### Document section
LeetCode — Problem num — 136

Hi All, In this blog we will go through the problem of leetcode number 136.

Question -

Given a non-empty array of integers nums, every element appears twice except for one. Find that single one.

You must implement a solution with a linear runtime complexity and use only constant extra space.

Example 1:

Input: nums = [2,2,1]
Output: 1

Example 2:

Input: nums = [4,1,2,1,2]
Output: 4

Example 3:

Input: nums = [1]
Output: 1

Analysis —

• As we can see we have array of nums which are non-empty and all numbers will come twice expect one number so we need to find out how to check the one number which is not repeating and we will return the single element.
• Here in question they mention “You must implement a solution with a linear runtime complexity and use only constant extra space.” which means we can traverse once on that array and cannot use extra space. Anyways if we use extra space this problem will be easy to solve as we can use hashmap.
• So here we can try with XOR operator so this we all know in our college days when we were learning embedded code or labs this XOR operator works as below table

source: Google

• If two element are same i.e. 1–1 or 0–0 this will return as “0” and if they are different i.e. 1 and 0 this will return as “1”.

### Material provided
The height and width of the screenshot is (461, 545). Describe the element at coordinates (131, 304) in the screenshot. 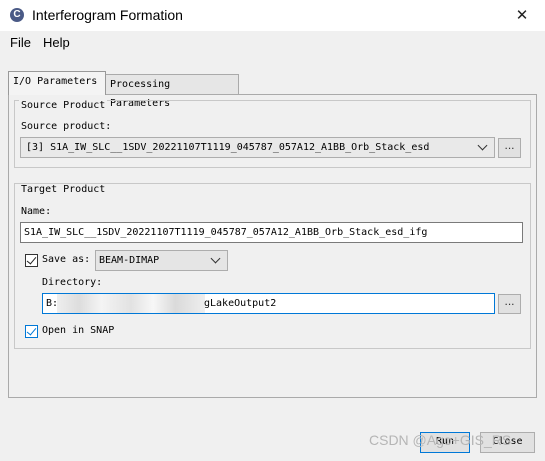

I see `redacted-path-segment` at that location.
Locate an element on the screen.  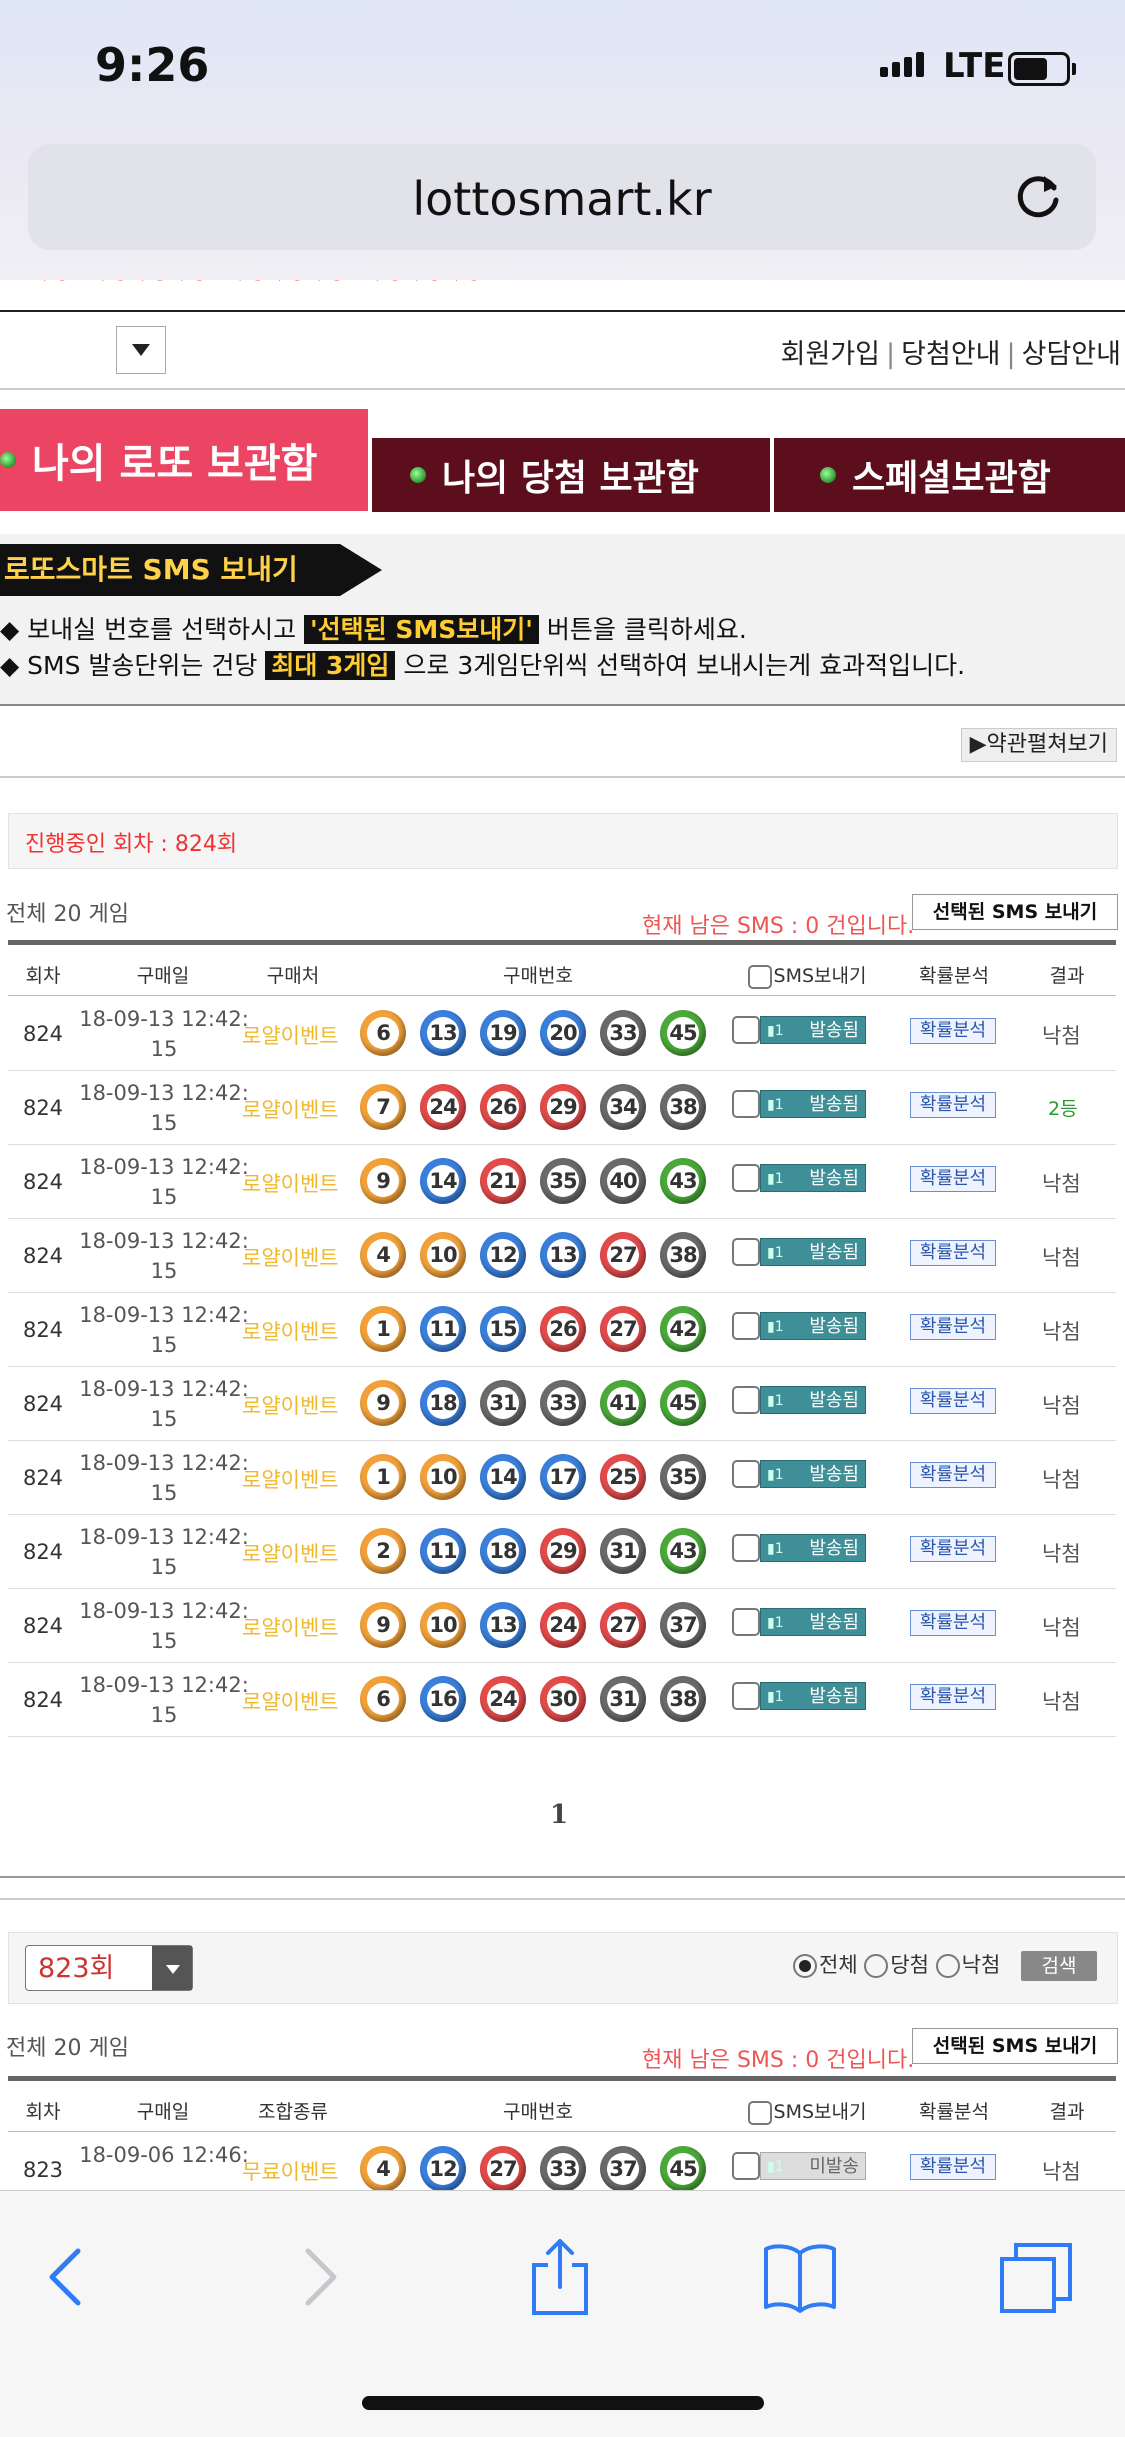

### Goal of the exercise
Continue the blog post on LeetCode problem 136 from the point where it stops.

### Reply
• Lets check example one it is [2,2,1] output will be 1 because 2^ 2 -> 0, 2 ^ 1 -> 1.

Input: nums = [2,2,1]
Output: 1

• Now lets check how we can perform with program

class Solution {
    public int singleNumber(int[] nums) {
      int number=0;
      for(int i=0;i<nums.length;i++){
          number = number^nums[i];
      }  
      return number;
    }
}

• So here we have taken variable “number” and assigned it as “0” because any number xor with 0 is number itself. ( 0 ^ n = n)
• And with one for loop we can check the number with nums length and the number with xor with nums[i] so that any nuber which is duplicate will cancel itself and return as “0”. And last single element will return as “number”. This will give you successful result and program is accepted.
• We have started this series with basic question we will go through multiple question and try to solve it in next blogs.

Happy Reading :)